• [Click-target data]
# # #

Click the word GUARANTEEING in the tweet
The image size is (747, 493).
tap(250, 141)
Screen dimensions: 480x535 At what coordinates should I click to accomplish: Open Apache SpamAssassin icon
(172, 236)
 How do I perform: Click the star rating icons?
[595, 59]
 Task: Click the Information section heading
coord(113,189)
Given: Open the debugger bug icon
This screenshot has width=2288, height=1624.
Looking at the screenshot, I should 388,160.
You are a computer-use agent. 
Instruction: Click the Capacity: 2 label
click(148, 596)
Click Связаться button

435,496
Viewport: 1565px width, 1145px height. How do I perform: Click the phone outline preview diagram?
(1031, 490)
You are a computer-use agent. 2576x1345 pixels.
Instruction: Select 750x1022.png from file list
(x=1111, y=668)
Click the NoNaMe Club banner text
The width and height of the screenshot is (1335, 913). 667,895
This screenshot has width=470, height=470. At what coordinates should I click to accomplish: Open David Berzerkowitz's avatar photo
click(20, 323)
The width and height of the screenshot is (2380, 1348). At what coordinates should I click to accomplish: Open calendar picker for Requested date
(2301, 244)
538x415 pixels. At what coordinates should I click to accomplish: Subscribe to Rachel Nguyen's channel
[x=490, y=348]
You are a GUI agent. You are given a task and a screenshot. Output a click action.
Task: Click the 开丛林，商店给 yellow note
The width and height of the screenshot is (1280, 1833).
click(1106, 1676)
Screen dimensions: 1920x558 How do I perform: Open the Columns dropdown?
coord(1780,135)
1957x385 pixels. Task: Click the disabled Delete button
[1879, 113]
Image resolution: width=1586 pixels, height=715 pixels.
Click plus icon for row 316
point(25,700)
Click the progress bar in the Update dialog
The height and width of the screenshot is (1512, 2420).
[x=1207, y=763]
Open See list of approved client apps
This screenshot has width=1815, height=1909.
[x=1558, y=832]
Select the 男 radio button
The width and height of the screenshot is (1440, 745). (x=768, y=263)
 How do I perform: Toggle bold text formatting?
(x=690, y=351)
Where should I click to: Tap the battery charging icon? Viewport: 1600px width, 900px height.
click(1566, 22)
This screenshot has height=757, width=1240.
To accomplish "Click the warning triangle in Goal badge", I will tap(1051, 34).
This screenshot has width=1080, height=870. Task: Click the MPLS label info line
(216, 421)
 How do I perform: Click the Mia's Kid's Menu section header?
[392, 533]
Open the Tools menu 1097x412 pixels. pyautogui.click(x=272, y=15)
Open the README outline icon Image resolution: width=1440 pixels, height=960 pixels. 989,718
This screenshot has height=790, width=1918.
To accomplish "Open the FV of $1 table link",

# # #

• [What you will do]
Reproduce each of the items above verbatim, line for line.

• [The completed task]
Click the word GUARANTEEING in the tweet
The image size is (747, 493).
tap(250, 141)
Screen dimensions: 480x535 At what coordinates should I click to accomplish: Open Apache SpamAssassin icon
(172, 236)
 How do I perform: Click the star rating icons?
[595, 59]
 Task: Click the Information section heading
coord(113,189)
Given: Open the debugger bug icon
This screenshot has width=2288, height=1624.
Looking at the screenshot, I should 388,160.
You are a computer-use agent. 
Instruction: Click the Capacity: 2 label
click(148, 596)
Click Связаться button

435,496
Viewport: 1565px width, 1145px height. How do I perform: Click the phone outline preview diagram?
(1031, 490)
You are a computer-use agent. 2576x1345 pixels.
Instruction: Select 750x1022.png from file list
(x=1111, y=668)
Click the NoNaMe Club banner text
The width and height of the screenshot is (1335, 913). 667,895
This screenshot has width=470, height=470. At what coordinates should I click to accomplish: Open David Berzerkowitz's avatar photo
click(20, 323)
The width and height of the screenshot is (2380, 1348). At what coordinates should I click to accomplish: Open calendar picker for Requested date
(2301, 244)
538x415 pixels. At what coordinates should I click to accomplish: Subscribe to Rachel Nguyen's channel
[x=490, y=348]
You are a GUI agent. You are given a task and a screenshot. Output a click action.
Task: Click the 开丛林，商店给 yellow note
The width and height of the screenshot is (1280, 1833).
click(1106, 1676)
Screen dimensions: 1920x558 How do I perform: Open the Columns dropdown?
coord(1780,135)
1957x385 pixels. Task: Click the disabled Delete button
[1879, 113]
Image resolution: width=1586 pixels, height=715 pixels.
Click plus icon for row 316
point(25,700)
Click the progress bar in the Update dialog
The height and width of the screenshot is (1512, 2420).
[x=1207, y=763]
Open See list of approved client apps
This screenshot has width=1815, height=1909.
[x=1558, y=832]
Select the 男 radio button
The width and height of the screenshot is (1440, 745). (x=768, y=263)
 How do I perform: Toggle bold text formatting?
(x=690, y=351)
Where should I click to: Tap the battery charging icon? Viewport: 1600px width, 900px height.
click(1566, 22)
This screenshot has height=757, width=1240.
To accomplish "Click the warning triangle in Goal badge", I will tap(1051, 34).
This screenshot has width=1080, height=870. Task: Click the MPLS label info line
(216, 421)
 How do I perform: Click the Mia's Kid's Menu section header?
[392, 533]
Open the Tools menu 1097x412 pixels. pyautogui.click(x=272, y=15)
Open the README outline icon Image resolution: width=1440 pixels, height=960 pixels. 989,718
This screenshot has height=790, width=1918.
To accomplish "Open the FV of $1 table link",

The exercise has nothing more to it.